• **Atividade**
Segundo o trecho sobre a candidatura do Doutor Ulysses, em que ano ele se lançou à Presidência do Brasil?

• **Trecho do documento**
•••••
Lembro o Doutor Ulysses quando se lançou à Presidência do Brasil em 1973. Era uma candidatura de protesto do então líder da Oposição. Não havia como ganhar em uma eleição indireta, com um Colégio Eleitoral franca e obrigatoriamente favorável ao escolhido pelos generais de plantão.
Vivíamos um período ditatorial – e o general Ernesto Geisel saiu-se vitorioso e sucedeu o então presidente, general Emílio Garrastazu Médici, de triste lembrança.
Em seu discurso de candidato, o Doutor Ulysses tornou popular a citação do general romano Pompeu:
“Navegar é preciso; viver não é preciso”.
A frase era mesmo emblemática. Revelava o sentido daquela candidatura fadada a não vingar.
No entanto, trazia em si o significado de que a luta continuava – e a esperança se renovava.
Houve uma comoção nos segmentos mais progressistas da sociedade. Até porque alguns relutavam em aprovar a iniciativa do líder do então MDB, o partido de Oposição consentido pelos ditadores. Diziam que essa empreitada só referendava o regime vigente.
Mas, as palavras ditas pelo Doutor Ulysses repercutiram internacionalmente. Até pela polêmica que causaram. Quem seria o verdadeiro autor da frase? O poeta Fernando Pessoa já a havia usado em um poema:
“Navegadores antigos tinham uma frase gloriosa:
Navegar é preciso; viver não é preciso.
•••••
• **Informações fornecidas**
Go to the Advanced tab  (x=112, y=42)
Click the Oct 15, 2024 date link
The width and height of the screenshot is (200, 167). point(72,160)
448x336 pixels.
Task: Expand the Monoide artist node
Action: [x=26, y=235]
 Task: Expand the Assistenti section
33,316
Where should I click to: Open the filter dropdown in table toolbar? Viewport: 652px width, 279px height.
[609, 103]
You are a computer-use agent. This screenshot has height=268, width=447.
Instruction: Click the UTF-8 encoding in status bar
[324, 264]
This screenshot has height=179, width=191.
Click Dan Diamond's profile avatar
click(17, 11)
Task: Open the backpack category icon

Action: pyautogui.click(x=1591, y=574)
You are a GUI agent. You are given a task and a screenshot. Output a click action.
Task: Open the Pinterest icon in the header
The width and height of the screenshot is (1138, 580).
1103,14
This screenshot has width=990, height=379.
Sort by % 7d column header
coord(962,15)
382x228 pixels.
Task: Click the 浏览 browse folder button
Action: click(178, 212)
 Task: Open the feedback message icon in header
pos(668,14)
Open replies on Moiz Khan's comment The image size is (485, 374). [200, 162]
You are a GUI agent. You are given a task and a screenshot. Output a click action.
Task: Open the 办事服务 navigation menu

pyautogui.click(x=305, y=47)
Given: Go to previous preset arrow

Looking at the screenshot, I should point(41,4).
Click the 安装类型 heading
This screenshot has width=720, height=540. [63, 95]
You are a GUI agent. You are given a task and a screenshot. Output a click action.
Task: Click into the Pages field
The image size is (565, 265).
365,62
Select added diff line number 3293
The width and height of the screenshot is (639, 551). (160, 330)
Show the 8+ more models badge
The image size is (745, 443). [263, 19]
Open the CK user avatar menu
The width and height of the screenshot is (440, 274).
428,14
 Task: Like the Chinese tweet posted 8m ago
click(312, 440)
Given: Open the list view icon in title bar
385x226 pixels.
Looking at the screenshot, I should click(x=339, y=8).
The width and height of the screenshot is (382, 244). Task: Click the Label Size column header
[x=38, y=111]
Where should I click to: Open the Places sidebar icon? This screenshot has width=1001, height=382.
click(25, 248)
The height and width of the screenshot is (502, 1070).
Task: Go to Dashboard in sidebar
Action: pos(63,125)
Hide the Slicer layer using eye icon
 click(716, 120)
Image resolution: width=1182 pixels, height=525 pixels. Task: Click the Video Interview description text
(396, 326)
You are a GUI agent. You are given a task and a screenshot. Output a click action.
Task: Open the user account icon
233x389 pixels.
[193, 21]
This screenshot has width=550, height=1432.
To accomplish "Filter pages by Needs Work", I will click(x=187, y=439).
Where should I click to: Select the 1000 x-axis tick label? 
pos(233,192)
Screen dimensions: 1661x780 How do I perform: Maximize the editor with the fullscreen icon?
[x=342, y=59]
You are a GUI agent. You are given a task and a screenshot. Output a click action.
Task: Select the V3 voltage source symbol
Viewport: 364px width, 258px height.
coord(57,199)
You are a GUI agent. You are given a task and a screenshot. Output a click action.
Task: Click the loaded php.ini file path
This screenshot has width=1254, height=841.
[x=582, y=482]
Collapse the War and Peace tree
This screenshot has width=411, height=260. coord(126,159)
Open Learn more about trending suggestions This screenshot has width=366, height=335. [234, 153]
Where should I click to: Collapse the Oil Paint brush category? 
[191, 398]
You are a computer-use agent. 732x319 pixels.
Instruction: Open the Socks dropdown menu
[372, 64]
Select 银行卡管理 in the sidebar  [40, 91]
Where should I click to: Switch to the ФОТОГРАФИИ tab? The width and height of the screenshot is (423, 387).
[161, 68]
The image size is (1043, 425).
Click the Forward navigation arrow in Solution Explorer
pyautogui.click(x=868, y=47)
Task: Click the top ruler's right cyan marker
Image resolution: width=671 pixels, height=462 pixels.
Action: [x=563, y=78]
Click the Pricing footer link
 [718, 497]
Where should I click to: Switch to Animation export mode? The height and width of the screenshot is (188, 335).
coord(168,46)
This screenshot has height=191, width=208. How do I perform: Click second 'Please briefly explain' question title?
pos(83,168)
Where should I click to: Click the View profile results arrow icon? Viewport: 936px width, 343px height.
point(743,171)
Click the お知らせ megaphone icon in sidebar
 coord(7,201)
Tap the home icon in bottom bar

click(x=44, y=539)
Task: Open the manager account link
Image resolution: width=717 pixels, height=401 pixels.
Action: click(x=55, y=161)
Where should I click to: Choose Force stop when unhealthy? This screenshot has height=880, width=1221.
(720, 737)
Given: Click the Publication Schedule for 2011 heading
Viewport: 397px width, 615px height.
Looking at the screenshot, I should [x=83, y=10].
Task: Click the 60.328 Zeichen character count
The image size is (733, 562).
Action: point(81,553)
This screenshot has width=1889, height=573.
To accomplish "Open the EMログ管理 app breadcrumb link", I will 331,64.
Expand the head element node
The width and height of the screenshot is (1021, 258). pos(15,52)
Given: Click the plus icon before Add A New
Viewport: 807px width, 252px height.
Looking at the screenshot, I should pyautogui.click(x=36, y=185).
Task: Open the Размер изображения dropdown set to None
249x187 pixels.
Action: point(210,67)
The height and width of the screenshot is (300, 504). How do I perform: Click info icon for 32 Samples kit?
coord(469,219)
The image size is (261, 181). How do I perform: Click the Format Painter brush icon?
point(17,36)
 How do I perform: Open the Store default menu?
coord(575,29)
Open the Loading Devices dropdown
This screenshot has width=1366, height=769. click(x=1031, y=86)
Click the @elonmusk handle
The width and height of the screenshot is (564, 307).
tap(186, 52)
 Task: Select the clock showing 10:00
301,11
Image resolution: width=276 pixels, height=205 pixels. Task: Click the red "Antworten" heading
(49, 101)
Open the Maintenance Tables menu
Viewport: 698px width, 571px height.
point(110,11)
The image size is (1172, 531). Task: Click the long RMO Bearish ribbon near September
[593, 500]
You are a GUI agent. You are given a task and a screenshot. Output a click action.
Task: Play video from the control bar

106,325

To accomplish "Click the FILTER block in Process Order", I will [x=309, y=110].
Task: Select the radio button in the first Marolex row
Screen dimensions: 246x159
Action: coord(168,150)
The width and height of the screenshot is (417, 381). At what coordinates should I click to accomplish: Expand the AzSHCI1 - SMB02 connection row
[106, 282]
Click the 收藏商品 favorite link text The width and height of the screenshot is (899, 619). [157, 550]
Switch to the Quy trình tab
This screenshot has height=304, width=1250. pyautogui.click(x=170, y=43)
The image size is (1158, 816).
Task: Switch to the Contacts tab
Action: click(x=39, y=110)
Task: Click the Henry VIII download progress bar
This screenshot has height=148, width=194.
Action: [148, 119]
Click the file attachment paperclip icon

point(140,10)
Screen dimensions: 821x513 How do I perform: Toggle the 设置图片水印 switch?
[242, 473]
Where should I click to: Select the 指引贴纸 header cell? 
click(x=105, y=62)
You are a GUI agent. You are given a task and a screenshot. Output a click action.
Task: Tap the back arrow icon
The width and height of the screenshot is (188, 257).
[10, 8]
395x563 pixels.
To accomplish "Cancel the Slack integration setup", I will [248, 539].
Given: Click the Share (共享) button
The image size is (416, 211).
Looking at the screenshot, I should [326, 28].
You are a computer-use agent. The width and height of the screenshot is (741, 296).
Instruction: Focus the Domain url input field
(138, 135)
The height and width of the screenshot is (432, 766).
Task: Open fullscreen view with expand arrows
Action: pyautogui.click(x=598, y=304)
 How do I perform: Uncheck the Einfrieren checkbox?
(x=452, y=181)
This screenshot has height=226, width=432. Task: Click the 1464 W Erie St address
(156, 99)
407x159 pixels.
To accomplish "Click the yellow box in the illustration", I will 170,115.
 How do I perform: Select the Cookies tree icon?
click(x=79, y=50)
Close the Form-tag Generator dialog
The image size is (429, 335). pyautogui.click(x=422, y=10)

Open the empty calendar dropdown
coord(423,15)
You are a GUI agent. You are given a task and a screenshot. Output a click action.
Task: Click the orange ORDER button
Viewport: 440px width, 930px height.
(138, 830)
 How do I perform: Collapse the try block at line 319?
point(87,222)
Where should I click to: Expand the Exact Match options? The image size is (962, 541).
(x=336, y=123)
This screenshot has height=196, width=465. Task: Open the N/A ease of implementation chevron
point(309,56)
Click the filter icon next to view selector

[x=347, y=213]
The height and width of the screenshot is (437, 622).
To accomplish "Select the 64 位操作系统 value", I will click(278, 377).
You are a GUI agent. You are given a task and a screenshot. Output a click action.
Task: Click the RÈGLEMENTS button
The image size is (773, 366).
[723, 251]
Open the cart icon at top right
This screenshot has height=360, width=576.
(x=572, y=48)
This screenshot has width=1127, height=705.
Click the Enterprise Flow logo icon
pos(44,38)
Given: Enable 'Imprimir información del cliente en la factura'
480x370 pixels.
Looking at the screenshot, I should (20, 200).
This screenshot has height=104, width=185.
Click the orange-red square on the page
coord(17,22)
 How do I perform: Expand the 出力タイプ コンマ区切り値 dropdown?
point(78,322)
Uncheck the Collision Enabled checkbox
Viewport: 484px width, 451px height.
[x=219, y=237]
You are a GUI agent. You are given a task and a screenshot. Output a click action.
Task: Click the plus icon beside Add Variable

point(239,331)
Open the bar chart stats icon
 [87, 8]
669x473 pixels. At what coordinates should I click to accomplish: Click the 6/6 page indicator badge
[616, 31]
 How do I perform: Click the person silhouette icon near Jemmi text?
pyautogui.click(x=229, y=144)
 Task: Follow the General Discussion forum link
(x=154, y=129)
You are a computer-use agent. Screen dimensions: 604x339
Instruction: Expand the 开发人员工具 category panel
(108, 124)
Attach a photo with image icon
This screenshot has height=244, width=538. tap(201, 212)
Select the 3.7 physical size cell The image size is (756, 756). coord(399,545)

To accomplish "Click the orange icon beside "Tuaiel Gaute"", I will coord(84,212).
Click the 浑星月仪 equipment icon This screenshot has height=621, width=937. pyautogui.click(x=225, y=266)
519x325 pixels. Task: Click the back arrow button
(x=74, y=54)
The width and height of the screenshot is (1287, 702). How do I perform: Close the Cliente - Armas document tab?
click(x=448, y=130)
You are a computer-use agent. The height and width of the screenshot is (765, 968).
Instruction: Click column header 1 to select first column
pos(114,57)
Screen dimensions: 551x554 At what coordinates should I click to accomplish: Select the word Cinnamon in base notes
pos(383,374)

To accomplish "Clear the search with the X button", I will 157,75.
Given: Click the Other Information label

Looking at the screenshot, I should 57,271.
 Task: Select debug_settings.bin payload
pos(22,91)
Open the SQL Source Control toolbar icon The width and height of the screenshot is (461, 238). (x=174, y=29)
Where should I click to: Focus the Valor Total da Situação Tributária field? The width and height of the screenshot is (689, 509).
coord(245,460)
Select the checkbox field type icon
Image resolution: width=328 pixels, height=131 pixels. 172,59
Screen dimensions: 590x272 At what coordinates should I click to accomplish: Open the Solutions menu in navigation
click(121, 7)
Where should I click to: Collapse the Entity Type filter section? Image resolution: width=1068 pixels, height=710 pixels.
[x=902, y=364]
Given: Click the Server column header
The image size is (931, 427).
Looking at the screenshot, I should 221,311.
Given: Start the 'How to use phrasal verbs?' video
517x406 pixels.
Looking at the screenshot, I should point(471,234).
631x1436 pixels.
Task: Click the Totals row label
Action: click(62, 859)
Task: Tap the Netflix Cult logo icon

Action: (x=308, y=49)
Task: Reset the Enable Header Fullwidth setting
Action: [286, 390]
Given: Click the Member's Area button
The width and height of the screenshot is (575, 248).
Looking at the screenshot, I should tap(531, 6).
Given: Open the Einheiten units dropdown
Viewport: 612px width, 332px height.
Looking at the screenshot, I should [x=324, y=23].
•••••
• **Resolução**
Em 1973.